[Working data Boundary: Start]

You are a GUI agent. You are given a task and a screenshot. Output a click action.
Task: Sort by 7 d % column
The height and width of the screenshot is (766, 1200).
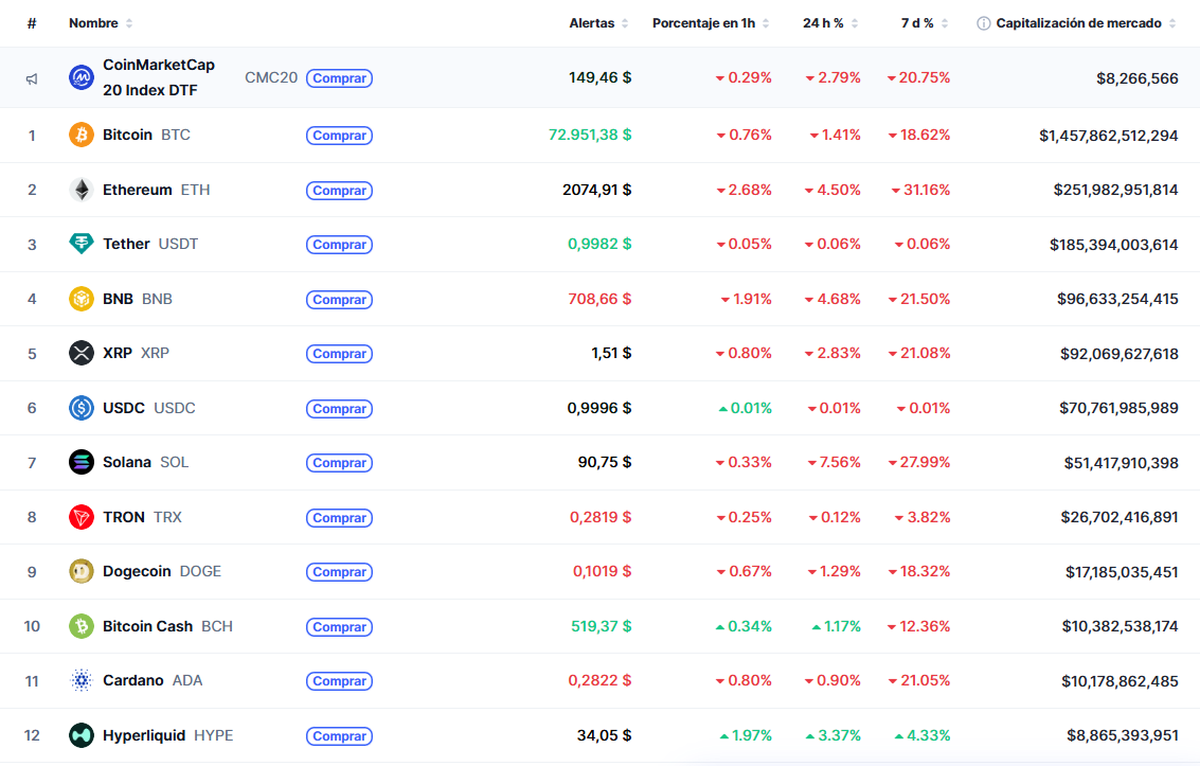coord(915,23)
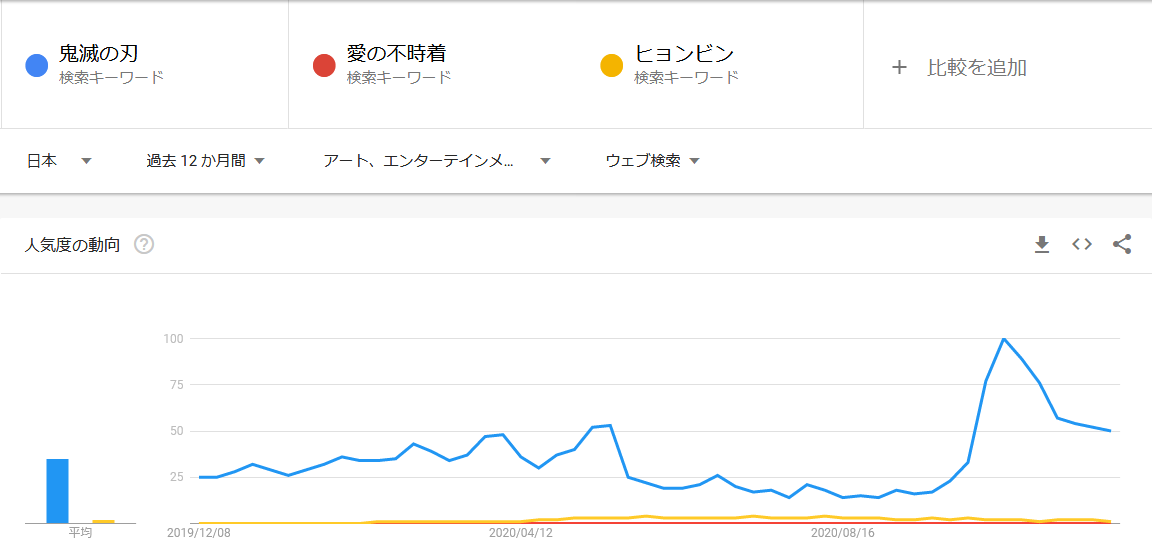This screenshot has height=544, width=1152.
Task: Click the blue dot for 鬼滅の刃
Action: pyautogui.click(x=37, y=66)
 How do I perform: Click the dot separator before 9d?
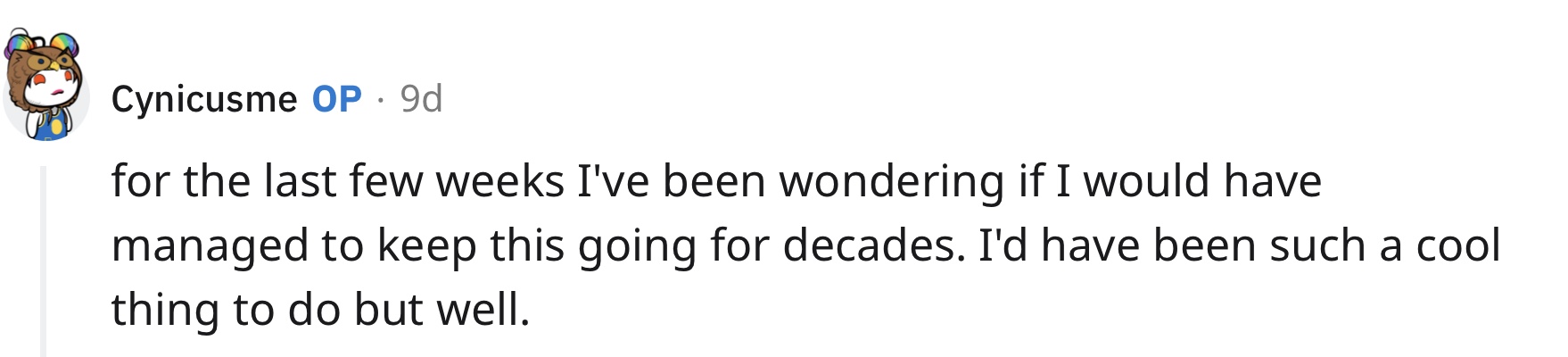coord(381,100)
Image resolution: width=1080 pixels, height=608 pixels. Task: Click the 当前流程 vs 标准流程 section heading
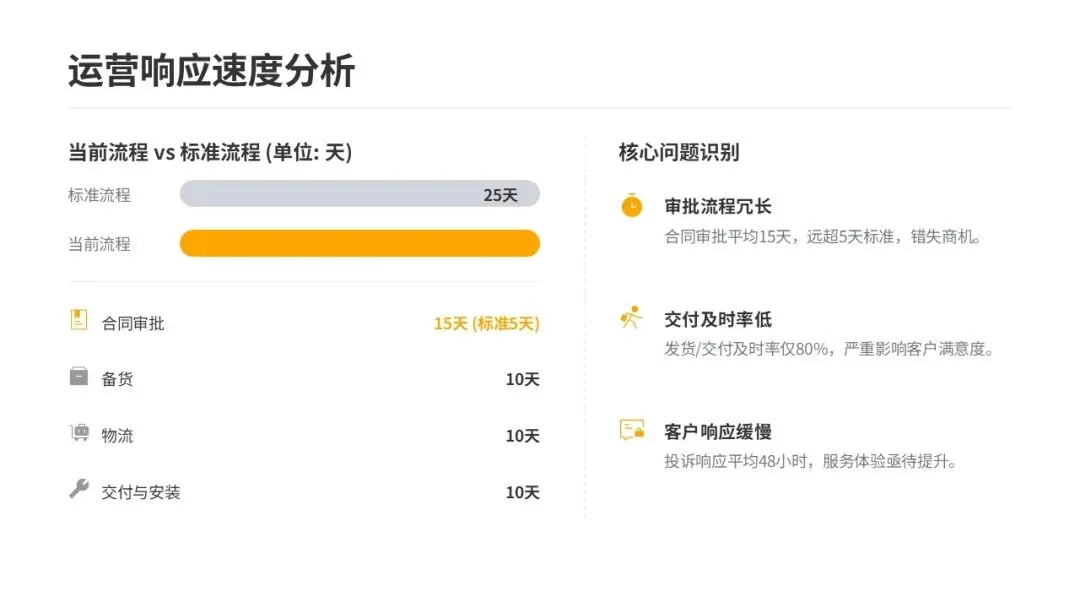[x=210, y=153]
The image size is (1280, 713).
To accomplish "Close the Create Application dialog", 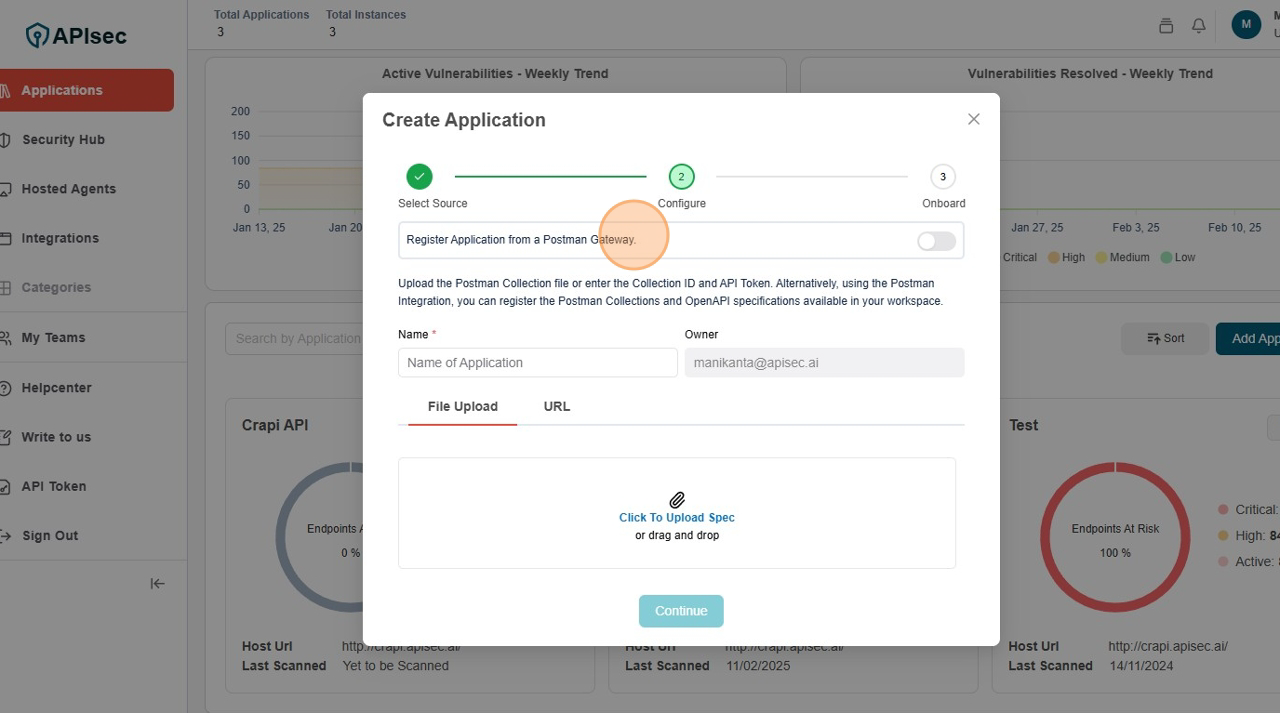I will pos(973,119).
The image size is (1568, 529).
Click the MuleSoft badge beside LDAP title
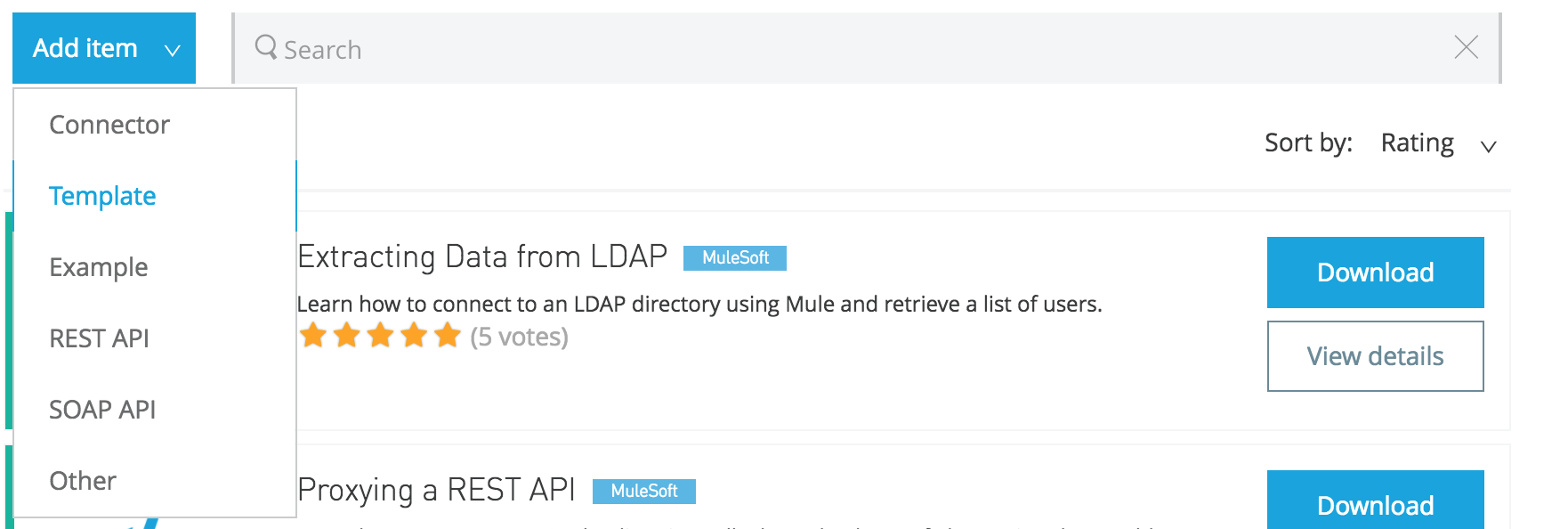[x=734, y=257]
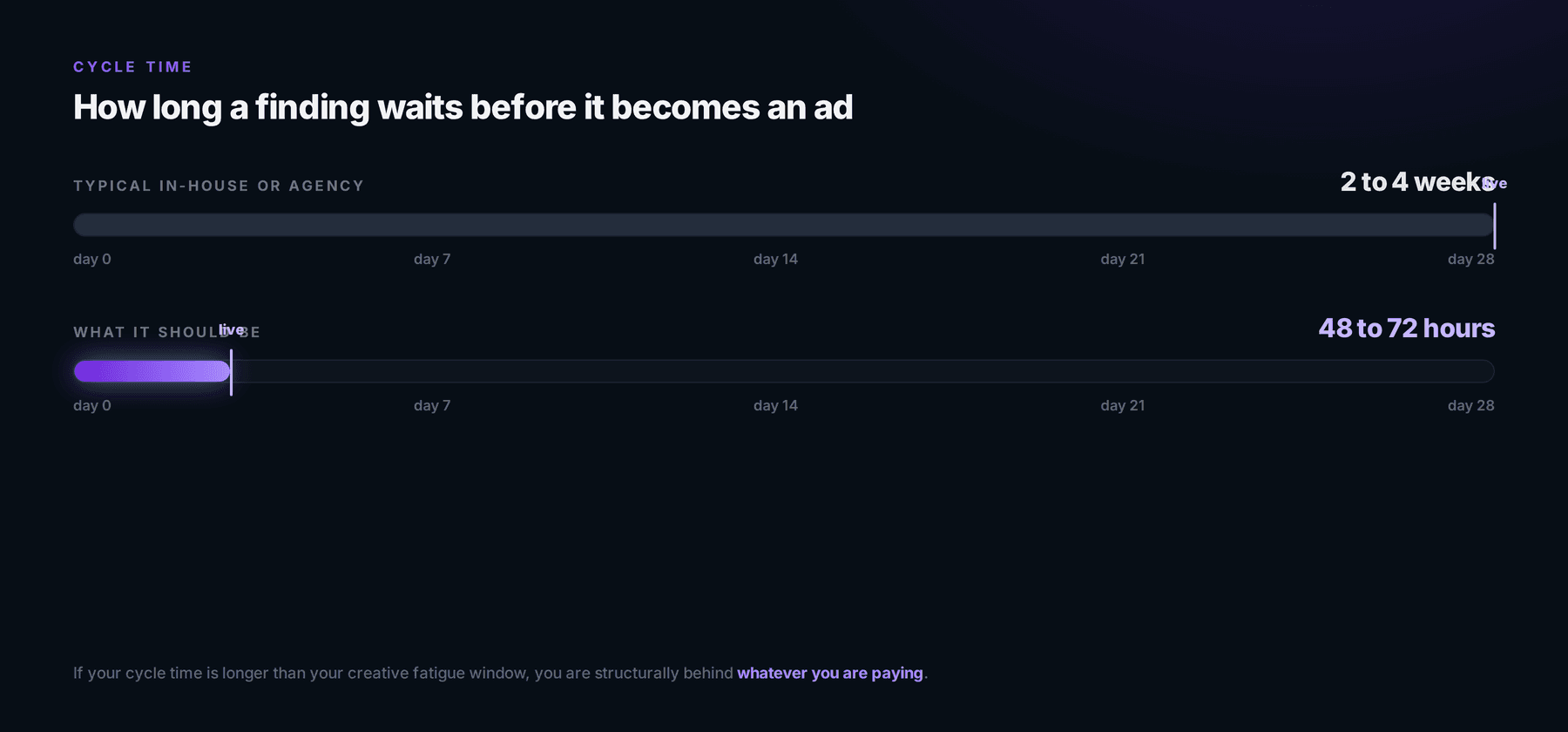Click 'day 0' under the top bar

(x=92, y=259)

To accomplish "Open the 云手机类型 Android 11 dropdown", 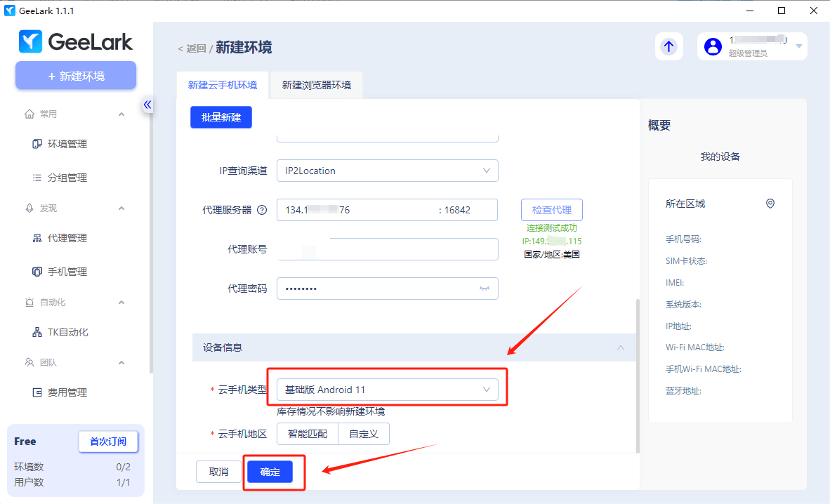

[Working data Boundary: End]

▸ The task
Write out the lines of the entries, word for word, from the first through the one containing "Task: Sort by 7 d % column", and stop at that line.

▸ Answer to this exercise
You are a GUI agent. You are given a task and a screenshot. Output a click action.
Task: Sort by 7 d % column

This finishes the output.